Лейтенант принялся объяснять. Цесаревич слушал невнимательно, нетерпеливо притоптывая, но увлекшийся Гжатский не замечал этого.
– Водка есть у вас? – потерял терпение цесаревич.
Лейтенант смешался. Будучи на голову выше Михаила Константиновича и значительно шире его в плечах, он, теряясь, как бы уменьшался в объеме.
– Простите, ваше императорское высочество, я не совсем понял…
– Русским языком спрашиваю: водка есть? Коньяк, ликер, винишко какое-нибудь? Очень надо. Строго между нами: обещаю вам поддержку вашей выдумки, если вы сию же минуту добудете мне выпить. Ну?

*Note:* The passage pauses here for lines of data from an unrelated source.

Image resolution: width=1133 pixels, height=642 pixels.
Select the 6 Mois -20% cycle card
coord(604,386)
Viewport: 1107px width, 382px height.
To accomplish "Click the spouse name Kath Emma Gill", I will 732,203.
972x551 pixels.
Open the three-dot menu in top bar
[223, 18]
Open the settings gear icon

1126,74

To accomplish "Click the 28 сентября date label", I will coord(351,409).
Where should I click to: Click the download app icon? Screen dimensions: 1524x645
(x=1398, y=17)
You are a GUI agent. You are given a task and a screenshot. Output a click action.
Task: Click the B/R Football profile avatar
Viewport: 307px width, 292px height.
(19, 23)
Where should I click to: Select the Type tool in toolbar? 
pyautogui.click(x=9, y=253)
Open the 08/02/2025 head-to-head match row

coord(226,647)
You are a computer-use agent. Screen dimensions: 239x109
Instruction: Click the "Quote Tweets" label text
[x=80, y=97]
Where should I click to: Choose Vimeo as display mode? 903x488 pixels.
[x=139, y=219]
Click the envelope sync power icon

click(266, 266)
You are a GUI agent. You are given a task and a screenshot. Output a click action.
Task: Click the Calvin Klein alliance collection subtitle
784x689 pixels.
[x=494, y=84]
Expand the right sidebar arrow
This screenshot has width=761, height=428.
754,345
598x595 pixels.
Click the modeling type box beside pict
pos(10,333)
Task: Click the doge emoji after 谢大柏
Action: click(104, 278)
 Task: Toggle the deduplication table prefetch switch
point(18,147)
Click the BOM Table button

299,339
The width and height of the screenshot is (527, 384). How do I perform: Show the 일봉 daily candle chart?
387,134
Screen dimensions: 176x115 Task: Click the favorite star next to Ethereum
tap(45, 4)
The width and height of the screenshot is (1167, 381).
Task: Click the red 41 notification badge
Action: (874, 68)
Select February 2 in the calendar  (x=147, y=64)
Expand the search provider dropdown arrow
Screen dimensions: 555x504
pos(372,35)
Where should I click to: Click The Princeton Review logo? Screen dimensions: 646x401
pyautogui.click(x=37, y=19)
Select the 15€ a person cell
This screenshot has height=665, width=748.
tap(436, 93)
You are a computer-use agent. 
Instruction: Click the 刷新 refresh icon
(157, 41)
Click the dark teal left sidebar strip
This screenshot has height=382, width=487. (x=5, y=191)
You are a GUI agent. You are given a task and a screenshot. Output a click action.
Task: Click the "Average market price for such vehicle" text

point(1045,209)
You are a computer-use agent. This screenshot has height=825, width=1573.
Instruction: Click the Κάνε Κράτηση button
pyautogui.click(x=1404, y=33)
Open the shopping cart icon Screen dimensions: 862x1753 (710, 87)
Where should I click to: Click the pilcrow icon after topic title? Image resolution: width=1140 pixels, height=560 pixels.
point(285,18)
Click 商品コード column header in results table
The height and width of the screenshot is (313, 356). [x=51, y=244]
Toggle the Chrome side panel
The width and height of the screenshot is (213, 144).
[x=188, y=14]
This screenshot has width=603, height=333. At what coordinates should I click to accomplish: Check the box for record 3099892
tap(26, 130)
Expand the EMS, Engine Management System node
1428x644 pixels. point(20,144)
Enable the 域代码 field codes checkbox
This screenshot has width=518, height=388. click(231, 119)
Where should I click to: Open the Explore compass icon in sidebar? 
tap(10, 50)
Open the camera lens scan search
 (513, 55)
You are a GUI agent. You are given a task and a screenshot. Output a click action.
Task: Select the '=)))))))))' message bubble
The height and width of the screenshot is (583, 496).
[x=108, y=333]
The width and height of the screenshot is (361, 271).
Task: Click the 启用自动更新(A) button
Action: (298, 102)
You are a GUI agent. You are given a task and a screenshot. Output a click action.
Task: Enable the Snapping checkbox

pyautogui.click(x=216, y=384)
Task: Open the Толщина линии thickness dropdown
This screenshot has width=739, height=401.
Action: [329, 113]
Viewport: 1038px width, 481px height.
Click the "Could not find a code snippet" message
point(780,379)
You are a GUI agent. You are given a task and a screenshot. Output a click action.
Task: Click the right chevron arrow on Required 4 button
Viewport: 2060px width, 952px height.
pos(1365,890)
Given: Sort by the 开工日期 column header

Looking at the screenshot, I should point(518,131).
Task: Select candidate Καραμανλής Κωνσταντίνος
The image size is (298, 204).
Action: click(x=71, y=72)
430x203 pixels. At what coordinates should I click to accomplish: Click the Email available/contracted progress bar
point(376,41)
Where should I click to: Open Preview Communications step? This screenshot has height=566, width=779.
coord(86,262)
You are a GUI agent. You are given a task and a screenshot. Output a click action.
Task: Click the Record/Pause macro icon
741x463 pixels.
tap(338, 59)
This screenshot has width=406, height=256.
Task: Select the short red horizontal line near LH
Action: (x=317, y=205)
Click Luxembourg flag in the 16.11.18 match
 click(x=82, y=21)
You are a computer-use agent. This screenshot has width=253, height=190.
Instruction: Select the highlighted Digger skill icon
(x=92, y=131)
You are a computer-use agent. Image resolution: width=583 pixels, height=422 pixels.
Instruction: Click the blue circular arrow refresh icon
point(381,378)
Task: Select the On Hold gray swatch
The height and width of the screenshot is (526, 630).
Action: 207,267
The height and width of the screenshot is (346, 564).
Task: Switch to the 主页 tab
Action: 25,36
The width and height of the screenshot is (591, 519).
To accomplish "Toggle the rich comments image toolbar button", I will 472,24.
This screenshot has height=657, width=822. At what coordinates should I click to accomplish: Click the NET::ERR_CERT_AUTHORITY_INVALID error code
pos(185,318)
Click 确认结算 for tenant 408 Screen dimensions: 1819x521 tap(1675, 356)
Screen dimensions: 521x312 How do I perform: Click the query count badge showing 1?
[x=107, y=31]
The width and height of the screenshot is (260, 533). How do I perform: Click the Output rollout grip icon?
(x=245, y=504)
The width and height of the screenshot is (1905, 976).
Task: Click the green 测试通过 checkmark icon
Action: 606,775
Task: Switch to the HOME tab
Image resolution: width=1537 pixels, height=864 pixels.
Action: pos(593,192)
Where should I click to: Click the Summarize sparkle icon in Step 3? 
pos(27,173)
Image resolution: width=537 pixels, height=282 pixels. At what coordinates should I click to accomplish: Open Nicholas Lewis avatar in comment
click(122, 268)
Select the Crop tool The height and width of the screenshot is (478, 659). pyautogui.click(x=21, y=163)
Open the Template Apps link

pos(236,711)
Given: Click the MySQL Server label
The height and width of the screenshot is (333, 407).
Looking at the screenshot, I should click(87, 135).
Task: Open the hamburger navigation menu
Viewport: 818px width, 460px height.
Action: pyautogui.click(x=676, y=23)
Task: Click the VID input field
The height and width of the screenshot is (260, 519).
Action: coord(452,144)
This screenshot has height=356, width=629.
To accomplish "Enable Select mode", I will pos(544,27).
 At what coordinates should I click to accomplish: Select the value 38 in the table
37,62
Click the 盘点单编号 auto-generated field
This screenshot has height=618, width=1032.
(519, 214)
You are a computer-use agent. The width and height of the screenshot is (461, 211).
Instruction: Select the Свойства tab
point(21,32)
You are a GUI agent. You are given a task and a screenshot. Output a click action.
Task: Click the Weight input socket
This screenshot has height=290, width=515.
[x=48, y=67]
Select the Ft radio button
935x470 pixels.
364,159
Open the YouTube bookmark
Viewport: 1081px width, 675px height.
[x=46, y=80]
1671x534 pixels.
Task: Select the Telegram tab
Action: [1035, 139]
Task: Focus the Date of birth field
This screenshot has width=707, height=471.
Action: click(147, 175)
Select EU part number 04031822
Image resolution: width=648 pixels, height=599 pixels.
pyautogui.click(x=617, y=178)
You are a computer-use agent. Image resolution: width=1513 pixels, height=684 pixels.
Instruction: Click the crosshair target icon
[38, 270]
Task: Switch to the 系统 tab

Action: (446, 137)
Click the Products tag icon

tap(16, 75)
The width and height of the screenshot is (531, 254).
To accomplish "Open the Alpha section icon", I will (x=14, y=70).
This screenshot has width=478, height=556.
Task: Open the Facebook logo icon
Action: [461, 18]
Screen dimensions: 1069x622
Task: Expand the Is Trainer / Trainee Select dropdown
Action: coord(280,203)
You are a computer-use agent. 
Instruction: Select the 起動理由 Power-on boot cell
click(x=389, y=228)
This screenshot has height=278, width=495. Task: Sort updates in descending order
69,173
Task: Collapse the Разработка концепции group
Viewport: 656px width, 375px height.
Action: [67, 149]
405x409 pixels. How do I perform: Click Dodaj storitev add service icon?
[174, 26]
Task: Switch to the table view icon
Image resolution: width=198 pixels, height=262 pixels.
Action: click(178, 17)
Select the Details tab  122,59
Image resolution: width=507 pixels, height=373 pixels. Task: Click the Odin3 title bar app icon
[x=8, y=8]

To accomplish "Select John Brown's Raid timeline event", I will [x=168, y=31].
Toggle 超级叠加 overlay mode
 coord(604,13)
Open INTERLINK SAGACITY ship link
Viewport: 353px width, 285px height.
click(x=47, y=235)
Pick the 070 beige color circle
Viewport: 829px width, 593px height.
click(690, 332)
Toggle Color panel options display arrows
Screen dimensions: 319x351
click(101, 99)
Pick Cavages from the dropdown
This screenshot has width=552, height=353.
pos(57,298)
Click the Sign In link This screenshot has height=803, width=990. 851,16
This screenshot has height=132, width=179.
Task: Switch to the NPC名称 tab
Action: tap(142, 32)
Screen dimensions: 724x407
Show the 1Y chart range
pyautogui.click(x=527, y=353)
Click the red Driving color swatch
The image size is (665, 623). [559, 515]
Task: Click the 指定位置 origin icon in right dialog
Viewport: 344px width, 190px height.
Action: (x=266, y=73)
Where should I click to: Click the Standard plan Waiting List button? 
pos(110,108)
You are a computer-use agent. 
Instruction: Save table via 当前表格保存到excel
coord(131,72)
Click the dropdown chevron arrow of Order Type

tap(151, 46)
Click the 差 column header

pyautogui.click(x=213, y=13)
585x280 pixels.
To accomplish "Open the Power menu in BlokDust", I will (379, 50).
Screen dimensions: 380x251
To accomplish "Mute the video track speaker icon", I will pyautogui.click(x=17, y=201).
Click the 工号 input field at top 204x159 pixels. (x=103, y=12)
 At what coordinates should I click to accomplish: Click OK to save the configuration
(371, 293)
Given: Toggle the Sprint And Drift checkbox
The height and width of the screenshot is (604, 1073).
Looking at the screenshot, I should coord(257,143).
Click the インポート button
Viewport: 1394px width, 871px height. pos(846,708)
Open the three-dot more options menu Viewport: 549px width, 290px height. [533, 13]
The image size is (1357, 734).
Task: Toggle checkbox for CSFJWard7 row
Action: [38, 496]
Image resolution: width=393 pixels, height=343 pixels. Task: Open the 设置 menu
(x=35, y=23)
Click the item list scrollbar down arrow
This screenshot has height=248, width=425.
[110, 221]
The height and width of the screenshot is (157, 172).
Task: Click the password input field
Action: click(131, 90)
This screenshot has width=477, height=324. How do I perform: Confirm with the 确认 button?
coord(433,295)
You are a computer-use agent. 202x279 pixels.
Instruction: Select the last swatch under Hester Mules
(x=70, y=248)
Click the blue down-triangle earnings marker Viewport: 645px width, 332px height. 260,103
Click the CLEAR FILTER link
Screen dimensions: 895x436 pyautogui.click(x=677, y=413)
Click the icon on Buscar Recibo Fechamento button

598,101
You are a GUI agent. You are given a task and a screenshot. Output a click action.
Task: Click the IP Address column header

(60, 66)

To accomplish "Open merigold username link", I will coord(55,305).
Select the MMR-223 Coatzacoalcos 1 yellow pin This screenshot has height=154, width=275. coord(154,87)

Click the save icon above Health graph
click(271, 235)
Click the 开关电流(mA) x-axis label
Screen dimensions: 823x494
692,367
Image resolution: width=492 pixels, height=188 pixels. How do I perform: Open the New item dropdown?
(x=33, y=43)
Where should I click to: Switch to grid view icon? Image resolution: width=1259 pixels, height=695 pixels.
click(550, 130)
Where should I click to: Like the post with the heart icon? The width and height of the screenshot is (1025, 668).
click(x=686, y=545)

Гжатский, весьма далекий от офицерских кутежей на берегу, искренне не понимающий, зачем другие пьют, да еще напиваются допьяна, ни разу в жизни не пригубивший вторую рюмку, съежился еще сильнее и растерянно забормотал:
– Ваше императорское высочество… никак нет… спиртного у меня не имеется… две банки сырой нефти есть, случайно уцелели, а выпивки нет, честное слово…
Никто еще так не издевался над наследником престола. В один миг проект самолетонесущего корабля лишился шанса приобрести влиятельного покровителя. Крикнув Гжатскому в лицо, чтобы тот сам пил свою нефть, цесаревич в гневе выбежал из мастерской.
В тот же день его видели в лазарете, где бездушный Аврамов пытался напичкать его порошками, а спирту не дал, затем искательно беседующим о чем-то с боцманом Зоричем, причем последний выкатывал грудь, пучил оловянные глаза и рявкал на весь корвет: «Никак нет, ваше императорское высочество!» – а чуть позже разыскивающим баталера Новикова. Все было тщетно. Весь день цесаревичу пришлось вести тяжкую жизнь трезвого человека.
Вечер принес новый удар: огонек в светильнике замигал и потух. Выяснилось, что нигде больше нет ни масла, ни керосина. Карп Карпович раздобыл где-то допотопный фонарь для свечки, но и небогатый запас свечей, как оказалось, исчез в ненасытных топках.
Пришлось гордо сидеть впотьмах – благо ночи короткие. Не жечь же цесаревичу лучину, раскладывая от скуки пасьянс из единственной уцелевшей колоды! Сболтнет кто-нибудь – по возвращении шуток не оберешься. Подобно большинству заурядных людей, цесаревич не был склонен к самоиронии.
Спалось плохо.
Наутро, получив бутылку «Цимлянского», цесаревич не притронулся к ней, решив, что если умрет, то пусть вся вина ляжет на уморивших его негодяев. Терпения хватило на целый час.
Потом бутылка быстро опустела, и до обеда оба мира – как большой, полный соленой воды, небесной сини, пустоты и одиночества, так и малый, заключенный в осточертевшем пространстве корвета, – уже не казались Михаилу Константиновичу равно непригодными для жизни.